I rise today in sadness and in anger to express my deep concern about recent human rights abuses in Cambodia, and I ask today that the Australian government join me in speaking out against recent actions of the Cambodian government. We condemn violence against protesters. We ask that Cambodian authorities release those detained for social and political activism. We ask for a Cambodia free of corruption and a democratic Cambodia free of violence.

I do so on behalf of all of my constituents in Hotham, because we have the great privilege of sharing our home with so many Cambodian-Australians.
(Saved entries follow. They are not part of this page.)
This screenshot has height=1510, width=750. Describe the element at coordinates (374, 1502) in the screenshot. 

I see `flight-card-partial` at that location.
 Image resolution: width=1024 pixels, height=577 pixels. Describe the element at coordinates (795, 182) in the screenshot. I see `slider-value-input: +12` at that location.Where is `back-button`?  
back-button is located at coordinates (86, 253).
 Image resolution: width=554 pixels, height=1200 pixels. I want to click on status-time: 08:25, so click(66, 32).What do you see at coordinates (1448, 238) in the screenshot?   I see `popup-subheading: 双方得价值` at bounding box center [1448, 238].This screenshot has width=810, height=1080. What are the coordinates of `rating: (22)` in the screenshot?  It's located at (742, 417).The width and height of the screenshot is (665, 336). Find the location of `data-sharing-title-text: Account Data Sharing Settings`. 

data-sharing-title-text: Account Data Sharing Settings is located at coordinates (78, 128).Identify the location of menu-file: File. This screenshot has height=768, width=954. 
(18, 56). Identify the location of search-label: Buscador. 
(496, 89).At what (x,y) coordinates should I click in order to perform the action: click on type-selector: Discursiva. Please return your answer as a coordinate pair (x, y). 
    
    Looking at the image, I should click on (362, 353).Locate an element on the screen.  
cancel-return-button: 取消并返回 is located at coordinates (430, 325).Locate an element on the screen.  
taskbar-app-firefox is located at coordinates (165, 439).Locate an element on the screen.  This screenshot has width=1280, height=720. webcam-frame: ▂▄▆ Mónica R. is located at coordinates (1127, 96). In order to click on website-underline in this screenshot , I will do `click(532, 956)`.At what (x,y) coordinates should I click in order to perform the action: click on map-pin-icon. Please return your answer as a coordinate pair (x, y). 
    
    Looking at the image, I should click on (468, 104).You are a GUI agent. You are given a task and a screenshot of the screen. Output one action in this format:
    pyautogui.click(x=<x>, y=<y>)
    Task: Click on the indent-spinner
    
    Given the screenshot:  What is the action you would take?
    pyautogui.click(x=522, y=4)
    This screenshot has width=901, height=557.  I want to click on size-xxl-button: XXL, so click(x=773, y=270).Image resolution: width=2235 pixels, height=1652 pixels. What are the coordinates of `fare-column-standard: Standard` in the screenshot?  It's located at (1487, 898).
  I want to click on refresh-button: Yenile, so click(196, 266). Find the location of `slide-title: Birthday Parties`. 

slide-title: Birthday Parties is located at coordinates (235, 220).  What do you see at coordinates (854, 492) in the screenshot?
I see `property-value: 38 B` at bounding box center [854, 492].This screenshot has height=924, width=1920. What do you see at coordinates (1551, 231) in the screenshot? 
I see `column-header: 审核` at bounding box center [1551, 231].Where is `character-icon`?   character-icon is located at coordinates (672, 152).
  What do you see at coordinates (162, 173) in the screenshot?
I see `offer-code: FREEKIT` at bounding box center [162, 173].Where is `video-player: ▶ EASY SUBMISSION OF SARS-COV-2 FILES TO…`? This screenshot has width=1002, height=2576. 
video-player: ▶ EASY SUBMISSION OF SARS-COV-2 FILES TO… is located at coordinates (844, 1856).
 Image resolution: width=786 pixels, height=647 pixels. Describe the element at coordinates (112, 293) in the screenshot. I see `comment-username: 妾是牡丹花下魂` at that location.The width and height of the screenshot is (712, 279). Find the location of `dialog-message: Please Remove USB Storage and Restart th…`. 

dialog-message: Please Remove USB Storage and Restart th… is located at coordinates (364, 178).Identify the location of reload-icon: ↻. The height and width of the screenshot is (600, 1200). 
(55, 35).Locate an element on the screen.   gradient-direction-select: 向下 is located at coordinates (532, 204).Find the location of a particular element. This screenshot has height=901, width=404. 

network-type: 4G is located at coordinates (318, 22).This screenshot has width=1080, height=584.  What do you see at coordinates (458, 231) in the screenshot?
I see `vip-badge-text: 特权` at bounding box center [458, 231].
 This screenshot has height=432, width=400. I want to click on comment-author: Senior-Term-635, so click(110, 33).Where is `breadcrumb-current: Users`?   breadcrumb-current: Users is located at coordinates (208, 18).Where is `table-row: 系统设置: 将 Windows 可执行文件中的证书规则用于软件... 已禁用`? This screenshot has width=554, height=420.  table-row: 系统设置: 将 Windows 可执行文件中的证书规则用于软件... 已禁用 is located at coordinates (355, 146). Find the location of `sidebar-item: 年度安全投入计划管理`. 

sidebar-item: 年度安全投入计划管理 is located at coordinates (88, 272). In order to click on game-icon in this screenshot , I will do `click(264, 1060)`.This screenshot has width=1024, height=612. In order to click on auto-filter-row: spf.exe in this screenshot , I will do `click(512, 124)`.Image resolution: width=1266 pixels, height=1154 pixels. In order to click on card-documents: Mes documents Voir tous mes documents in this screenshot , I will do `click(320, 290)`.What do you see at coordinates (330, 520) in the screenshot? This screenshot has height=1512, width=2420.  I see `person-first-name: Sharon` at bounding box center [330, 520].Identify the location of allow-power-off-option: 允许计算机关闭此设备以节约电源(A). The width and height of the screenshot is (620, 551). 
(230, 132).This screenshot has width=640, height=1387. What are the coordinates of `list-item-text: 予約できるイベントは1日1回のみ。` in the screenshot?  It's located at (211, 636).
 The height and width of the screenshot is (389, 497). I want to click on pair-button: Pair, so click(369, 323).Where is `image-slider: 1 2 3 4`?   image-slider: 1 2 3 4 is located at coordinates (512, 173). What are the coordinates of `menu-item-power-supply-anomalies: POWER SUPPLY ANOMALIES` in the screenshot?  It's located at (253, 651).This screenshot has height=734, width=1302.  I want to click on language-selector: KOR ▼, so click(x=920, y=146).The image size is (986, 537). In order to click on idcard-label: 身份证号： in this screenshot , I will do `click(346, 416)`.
There are about 11,000 Cambodians living in Victoria, and 2,000 of them have made their home in my electorate of Hotham. It is a community with driven, passionate leaders who are engaged in political life both here and back at home in Cambodia—leaders such as Hong Lim MP, the member for Clayton and very proudly Australia's first Cambodian-born member of parliament; Councillor Youhorn Chea, a community hero and City of Greater Dandenong councillor and former mayor; and Councillor Meng Heang Tak, a young leader who is already a respected and distinguished person and is just starting out his journey as a councillor with the City of Greater Dandenong. They are representative of so many other leaders, some of who are joining us here today in the chamber from Cambodian associations from around Hotham and beyond.

We are also very lucky to benefit from the spiritual guidance and leadership of monks from the significant temples in my electorate of Hotham: Wat Buddharangsi in Clarke Road, the Khmer Buddhist Centre of Victoria on Springvale Road and the Dhammaram temple in Balmoral Avenue. I want to pay my respects to those religious leaders who are represented here in the chamber today. Soum swa-khom—welcome to our parliament.

For Australia, Cambodia is a neighbour but, more than that, a friend. We have welcomed Cambodians to our country since the 1970s and have welcomed people to build new lives here. We enjoy a strong trading relationship, and the relationship between Australia and Cambodia is really that of a genuine friendship. In such a friendship you can have frank discussions, and that is what I want to do today.

In July 2013 a general election was held in Cambodia. There was a fear that those elections would not be fair—a fear founded quite reasonably on the unwillingness of the Cambodian government to implement the recommendations on corruption and electoral fraud of the United Nations special rapporteur in 2012, and the fact that Sam Rainsy, Cambodia's opposition leader, was not given free rights to stand in that election. Concerns about the election process quickly turned to civil unrest, and perhaps the most shocking incident occurred in January, when we saw garment workers shot and imprisoned simply for participating in protests demanding a higher wage. Five people were killed, 23 were arrested and assembly was banned.

Recently I was lucky to join the shadow minister for foreign affairs and Deputy Leader of the Opposition, the member for Sydney; and the shadow Attorney-General and member for Isaacs to speak with Professor Gareth Evans. Professor Evans is a legend in this place and has a significant and longstanding history with Cambodia. Professor Evans indicated—in private, but also in his public statements on this matter—that enough is enough. In a recent newspaper article he said:

So what has our government's response been? Foreign Minister Julie Bishop has been conspicuously silent on these points. She has failed to mention these terrible abuses on her visit to Cambodia, focusing instead on negotiating a new asylum seeker agreement. And it does make one wonder: is the silence strategic? What else could possibly explain turning a blind eye to this conduct?

The loud megaphone broadcasting our condemnation is in order, and we call on the government to voice Australia's deep concerns at the situation in Cambodia, because I have sat with Cambodian leaders and felt their agony while they have told me about abuses in their home country. I was appalled to hear their concerns about the electoral process; I was horrified to learn that there was a ban on assembly; and I was sickened and saddened to hear that citizens were shot dead. The actions were unacceptable. They were unacceptable by Australian standards, they were unacceptable by the standards of the Cambodian community and they were unacceptable to my constituents in Hotham.